Minha conclusão é que entre mencionar e
defender a diferença é monstruosa. No entanto, muitos de nós, cristãos,
não conseguimos enxergar essa fronteira. Uma das áreas em que isso fica
mais claro são as artes, haja vista as antigas polêmicas que envolvem
questões como “música gospel X música do mundo”, “crente pode ir ao
cinema?” etc. Sei que essa é uma discussão sem fim, que desperta paixões
e defesas arraigadas, impulsivas e até agressivas (por favor, seja
gentil ao discordar de minhas posições nos comentários…), sei que tem
gente que considera a Disney um império satânico (graças a uma série de
fitas de videocassete que um pastor com intenções que só cabe a Deus
julgar lançou anos atrás, com algumas verdades sobre mensagens
subliminares mas também com muitos exageros).
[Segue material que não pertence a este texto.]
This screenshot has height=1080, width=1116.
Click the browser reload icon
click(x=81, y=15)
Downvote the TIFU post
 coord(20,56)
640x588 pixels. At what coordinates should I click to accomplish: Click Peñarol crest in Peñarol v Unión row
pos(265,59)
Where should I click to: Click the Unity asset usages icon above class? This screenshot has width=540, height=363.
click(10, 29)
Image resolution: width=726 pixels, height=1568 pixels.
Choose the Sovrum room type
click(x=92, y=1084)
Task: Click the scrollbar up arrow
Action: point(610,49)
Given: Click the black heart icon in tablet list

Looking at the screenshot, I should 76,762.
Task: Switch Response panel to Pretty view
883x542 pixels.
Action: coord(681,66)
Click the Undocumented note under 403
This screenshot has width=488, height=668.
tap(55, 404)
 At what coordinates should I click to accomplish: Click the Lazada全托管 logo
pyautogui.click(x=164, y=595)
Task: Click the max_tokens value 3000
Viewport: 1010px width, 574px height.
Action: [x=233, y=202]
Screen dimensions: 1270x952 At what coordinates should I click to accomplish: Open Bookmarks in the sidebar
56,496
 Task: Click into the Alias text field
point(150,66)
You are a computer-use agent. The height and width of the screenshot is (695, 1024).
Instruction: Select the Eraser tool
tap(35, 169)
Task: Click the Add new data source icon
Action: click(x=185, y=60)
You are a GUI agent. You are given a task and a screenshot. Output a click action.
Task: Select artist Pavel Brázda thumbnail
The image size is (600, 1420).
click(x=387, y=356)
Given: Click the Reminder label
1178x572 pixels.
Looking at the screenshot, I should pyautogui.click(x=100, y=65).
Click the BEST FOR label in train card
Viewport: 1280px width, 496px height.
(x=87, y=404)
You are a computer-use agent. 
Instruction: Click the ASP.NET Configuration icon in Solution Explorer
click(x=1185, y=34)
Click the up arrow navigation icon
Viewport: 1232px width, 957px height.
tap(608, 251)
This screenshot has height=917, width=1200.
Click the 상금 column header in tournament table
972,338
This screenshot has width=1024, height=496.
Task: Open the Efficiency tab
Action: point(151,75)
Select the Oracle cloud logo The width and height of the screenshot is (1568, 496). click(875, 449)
Todavia, gostaria de
compartilhar alguns pensamentos sobre o assunto.
Nas histórias da saga “Crepúsculo”
acontece o mesmo. Embora vampiros, ao contrário de bruxos, sejam seres
fictícios, nessa saga eles são lindos, sedutores, charmosos, os galãs
por quem as meninas suspiram.
Mas os personagens vampiros são e sempre
foram criaturas
das
trevas. Se você lhes aponta a cruz de Cristo o que eles fazem? A
abraçam? Ou fogem? Então seres das trevas que fogem da cruz passaram a
ser glorificados pela ficção. Até bem pouco tempo atrás os vampiros dos
livros e dos filmes eram sempre tenebrosos, horripilantes, assustadores.
“Crepúsculo” mudou isso e tornou desejável ser ou admirar alguém que
foge da cruz de Jesus. É tudo uma questão da mensagem que é transmitida.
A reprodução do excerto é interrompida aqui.